- Born: 23 September 1963 (age 62) Valencia, Spain
- Education: Complutense University of Madrid
- Occupations: Journalist; presenter;
- Spouse: Víctor García ​(m. 1995)​
- Mother: Maruja Lozano [es]
- Relatives: Manolo Escobar (uncle)
- Awards: Antena de Oro (2006)

= Ana García Lozano =

Spanish journalist (born 1963)

Ana García Lozano (born 23 September 1963) is a Spanish journalist and presenter.

==Biography==
Ana García Lozano is the niece of singer Manolo Escobar. Her father, Baldomero García Escobar (died 29 December 1999), was one of three brothers who accompanied the famous artist on guitar. Her mother is retired Valencian copla singer María Lozano Soto, known professionally as Maruja Lozano, who resides in Torremolinos. Ana has a brother, Javier.

She earned a licentiate in Journalism from the Complutense University of Madrid and began her career in the world of radio. Her first job was at Radio España, where she began working as a program producer in 1982. After obtaining her degree, she joined Cadena COPE in 1986, working both on the air on musical programs and in production.

With the arrival of private television, she switched media, and in 1990 she was hired by Telecinco to perform coordination tasks for the programs VIP Noche and VIP Guay, presented by Emilio Aragón. Good professional relations with Aragón led her to be hired by his production company, Globomedia, and continue working on the coordination of the programs that he hosted on Antena 3 from 1992 to 1994: Noche, noche and El gran juego de la oca.

In 1994, she was put in front of the camera for the first time to host the Telemadrid show El programa de Ana. It was a novel format in Spain, although it is well known elsewhere, especially in English-speaking countries: the talk show or testimonial program, in which members of the public relate their life experiences. The program was a great ratings success and it was broadcast for two seasons, opening the way for many similar programs on other networks. Soon afterward, Telemadrid hired Gemma Nierga to present an almost identical program.

On 16 July 1995, Lozano married the producer Víctor García García. They have two children together, Pablo and Natalia.

Such was the success of her first talk show that the journalist was hired by a national network, Telecinco, to repeat the format with a program simply titled Ana. It ran for three seasons, until 1999. The summer of that year she also presented the magazine ¡Qué punto! on Telecinco.

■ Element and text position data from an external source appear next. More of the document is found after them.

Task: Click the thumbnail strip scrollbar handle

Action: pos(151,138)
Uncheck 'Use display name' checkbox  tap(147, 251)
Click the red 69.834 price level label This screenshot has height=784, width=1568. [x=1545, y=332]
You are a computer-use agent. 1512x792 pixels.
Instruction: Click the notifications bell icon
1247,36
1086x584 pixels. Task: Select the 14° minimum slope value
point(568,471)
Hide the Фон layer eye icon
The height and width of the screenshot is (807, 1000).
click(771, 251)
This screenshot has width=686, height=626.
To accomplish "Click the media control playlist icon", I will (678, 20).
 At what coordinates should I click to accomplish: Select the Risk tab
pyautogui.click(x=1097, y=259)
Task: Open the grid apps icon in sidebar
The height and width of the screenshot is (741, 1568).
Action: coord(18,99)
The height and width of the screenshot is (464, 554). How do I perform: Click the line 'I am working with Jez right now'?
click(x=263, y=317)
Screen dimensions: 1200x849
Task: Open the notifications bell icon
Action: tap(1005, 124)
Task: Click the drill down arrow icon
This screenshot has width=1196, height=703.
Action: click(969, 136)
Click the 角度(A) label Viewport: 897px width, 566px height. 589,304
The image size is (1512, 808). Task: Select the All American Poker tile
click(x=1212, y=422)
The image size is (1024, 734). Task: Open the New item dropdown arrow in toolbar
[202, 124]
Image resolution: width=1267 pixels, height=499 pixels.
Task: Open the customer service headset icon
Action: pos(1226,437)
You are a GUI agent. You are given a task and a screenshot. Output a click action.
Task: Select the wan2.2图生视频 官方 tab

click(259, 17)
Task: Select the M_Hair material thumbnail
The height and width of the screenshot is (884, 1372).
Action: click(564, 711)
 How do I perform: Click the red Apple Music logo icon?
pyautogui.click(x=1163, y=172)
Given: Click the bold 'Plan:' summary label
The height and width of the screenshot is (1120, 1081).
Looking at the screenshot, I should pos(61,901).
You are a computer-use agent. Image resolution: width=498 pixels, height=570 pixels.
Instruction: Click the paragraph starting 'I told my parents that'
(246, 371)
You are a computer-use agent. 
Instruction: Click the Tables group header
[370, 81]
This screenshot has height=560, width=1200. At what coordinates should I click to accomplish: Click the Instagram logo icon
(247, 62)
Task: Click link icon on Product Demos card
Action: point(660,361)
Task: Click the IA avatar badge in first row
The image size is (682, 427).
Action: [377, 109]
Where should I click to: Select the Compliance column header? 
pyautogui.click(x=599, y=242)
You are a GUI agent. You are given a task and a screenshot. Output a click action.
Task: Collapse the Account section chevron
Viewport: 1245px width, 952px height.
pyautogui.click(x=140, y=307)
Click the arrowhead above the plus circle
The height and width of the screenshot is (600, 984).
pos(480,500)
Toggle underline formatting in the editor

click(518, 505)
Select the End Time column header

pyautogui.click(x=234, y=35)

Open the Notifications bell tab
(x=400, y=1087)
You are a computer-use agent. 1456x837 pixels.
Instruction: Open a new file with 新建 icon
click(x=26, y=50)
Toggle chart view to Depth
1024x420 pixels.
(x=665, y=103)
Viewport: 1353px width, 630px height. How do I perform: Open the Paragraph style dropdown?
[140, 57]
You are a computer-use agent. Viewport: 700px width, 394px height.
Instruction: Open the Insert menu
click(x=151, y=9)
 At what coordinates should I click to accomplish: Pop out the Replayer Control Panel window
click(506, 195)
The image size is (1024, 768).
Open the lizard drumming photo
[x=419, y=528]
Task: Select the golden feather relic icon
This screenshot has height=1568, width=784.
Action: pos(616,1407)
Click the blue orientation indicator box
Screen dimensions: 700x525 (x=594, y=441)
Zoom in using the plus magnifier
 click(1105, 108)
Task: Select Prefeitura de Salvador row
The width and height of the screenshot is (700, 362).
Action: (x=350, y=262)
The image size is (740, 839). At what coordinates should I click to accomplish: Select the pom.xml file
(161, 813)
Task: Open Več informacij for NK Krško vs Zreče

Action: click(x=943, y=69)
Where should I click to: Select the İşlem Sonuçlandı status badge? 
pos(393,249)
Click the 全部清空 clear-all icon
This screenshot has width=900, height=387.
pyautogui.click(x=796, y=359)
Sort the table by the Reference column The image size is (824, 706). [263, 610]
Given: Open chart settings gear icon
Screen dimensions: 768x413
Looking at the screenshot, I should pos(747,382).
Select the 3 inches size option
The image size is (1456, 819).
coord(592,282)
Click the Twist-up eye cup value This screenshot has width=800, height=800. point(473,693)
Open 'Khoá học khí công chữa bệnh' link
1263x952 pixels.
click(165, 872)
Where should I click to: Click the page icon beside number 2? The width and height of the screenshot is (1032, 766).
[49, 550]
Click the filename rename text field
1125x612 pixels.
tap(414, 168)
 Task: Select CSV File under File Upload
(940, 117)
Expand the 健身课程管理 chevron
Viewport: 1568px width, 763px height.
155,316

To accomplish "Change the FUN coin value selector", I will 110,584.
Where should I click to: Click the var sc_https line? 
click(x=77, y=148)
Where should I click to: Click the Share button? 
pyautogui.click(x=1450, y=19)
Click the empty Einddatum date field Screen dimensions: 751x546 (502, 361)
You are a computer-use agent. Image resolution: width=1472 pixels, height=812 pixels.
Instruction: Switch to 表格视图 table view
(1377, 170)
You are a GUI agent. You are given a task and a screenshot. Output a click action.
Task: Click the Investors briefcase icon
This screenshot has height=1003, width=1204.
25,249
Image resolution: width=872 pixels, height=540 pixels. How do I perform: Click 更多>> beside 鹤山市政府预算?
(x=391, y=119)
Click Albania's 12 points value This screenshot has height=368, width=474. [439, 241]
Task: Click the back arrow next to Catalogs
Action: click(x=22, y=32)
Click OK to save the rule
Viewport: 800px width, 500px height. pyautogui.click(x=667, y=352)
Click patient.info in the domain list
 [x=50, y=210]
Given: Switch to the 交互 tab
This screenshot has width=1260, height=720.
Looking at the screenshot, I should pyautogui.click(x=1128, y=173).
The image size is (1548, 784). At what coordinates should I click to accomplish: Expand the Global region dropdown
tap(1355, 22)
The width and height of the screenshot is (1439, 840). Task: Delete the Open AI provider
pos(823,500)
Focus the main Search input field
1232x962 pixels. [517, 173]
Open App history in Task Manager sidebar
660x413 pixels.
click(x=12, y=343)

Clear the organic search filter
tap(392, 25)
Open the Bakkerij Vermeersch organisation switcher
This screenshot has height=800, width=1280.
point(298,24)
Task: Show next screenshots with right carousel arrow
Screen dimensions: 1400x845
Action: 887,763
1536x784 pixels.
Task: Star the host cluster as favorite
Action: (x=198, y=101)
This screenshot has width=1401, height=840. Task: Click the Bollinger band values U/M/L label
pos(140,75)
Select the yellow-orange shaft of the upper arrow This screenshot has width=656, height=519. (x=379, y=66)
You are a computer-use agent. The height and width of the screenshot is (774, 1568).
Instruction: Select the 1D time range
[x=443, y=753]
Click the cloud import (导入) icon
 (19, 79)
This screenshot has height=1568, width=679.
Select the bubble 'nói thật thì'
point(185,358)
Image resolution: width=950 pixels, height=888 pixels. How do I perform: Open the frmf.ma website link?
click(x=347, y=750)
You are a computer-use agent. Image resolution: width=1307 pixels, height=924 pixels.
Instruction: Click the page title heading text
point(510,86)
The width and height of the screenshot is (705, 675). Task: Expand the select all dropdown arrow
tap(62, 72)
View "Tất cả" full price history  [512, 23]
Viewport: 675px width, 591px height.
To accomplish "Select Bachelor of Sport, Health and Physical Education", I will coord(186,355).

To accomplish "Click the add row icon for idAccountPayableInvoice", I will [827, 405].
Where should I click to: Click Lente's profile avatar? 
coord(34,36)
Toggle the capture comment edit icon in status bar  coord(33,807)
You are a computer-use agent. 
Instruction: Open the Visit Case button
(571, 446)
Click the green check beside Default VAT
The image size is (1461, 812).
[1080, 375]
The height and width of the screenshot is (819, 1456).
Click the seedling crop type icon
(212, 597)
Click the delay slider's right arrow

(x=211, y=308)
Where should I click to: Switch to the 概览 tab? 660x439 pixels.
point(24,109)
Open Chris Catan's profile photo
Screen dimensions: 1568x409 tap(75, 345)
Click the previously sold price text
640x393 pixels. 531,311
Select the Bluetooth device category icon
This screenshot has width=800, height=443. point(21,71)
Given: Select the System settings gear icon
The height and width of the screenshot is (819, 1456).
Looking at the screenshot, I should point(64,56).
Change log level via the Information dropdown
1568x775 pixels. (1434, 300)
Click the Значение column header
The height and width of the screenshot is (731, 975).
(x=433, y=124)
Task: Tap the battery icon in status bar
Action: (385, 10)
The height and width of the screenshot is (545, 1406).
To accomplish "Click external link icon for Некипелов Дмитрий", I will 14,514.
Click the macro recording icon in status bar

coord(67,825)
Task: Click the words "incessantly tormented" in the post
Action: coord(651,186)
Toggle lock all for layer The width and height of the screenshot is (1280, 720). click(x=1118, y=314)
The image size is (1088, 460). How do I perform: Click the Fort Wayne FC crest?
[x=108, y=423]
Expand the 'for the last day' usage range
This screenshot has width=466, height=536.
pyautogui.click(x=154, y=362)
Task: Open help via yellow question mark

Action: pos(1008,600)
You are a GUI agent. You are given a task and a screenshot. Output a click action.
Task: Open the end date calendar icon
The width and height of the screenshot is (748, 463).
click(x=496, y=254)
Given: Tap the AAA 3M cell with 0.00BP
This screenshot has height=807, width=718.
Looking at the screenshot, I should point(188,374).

In 2001 she was hired by Televisión Española (TVE) to host the debate program Ésta es mi historia, which was broadcast until 2004. A year later, also on TVE, she led the identity-swapping reality show Préstame tu vida.

Her next project on television was for Cuatro: another reality show entitled La casa de cristal (2006), and she contributed to the magazine Channel nº4 from 2006 to 2008.

In November 2004 she was hired by Punto Radio to take charge of its Sunday night program, and in 2006 she hosted the morning show Ana en Punto Radio.

On 1 September 2008 she began hosting Queremos hablar on weekday afternoons, leaving the station in July 2010 after differences with the programming director, and once her contract ended.

Beginning in September 2012, she contributed to the Radio Nacional de España (RNE) program No es un día cualquiera, presented by Pepa Fernández. From 4 March to 14 June 2013, Lozano presented the talk show Tenemos que hablar on the TVE channel La 1. The cancellation of this program after only 3 months on the air was announced by the head of RTVE, Leopoldo González Echenique, in his appearance before the Congress of Deputies, saying "it is not giving the results we expected."

In September 2013, she announced her signing to the Telecinco short-show De buena ley.

==Career==
- Producer and news editor on Radio España, 1982–1986
- Producer and announcer of musical programs on Cadena COPE, 1986–1990
- Coordinator and producer of VIP Noche and VIP Guay on Telecinco, 1990–1992
- Coordinator and producer of Noche, noche and El gran juego de la oca on Antena 3, 1992–1994
- Presenter and director of El programa de Ana on Telemadrid, 1994–1996
- Presenter and coordinator of Ana on Telecinco, 1996–1999
- Presenter and producer of various specials on Telecinco, 1999–2000
- Presenter, producer, coordinator, and special guest of various programs on TVE, 2000–2001
- Presenter and director of Ésta es mi historia on TVE, 2001–2004
- Presenter and director of Préstame tu vida on TVE, 2005
- Presenter and director of La casa de cristal on Cuatro, 2006
- Announcer and director of Ana en Punto Radio, 2006–2008
- Contributor to Channel nº4 on Cuatro, 2006–2008
- Announcer and producer of Queremos Hablar on Punto Radio, 2008–2010
- Contributor to No es un día cualquiera on RNE, 2012
- Presenter of Tenemos que hablar on TVE, 2013
- Contributor to De buena ley on Telecinco, 2013–2014

==Awards==
Ana García Lozano was awarded the 2006 Antena de Oro for Radio, and was nominated for the TP de Oro as Best Host for Ana in 1996, 1997, and 1998.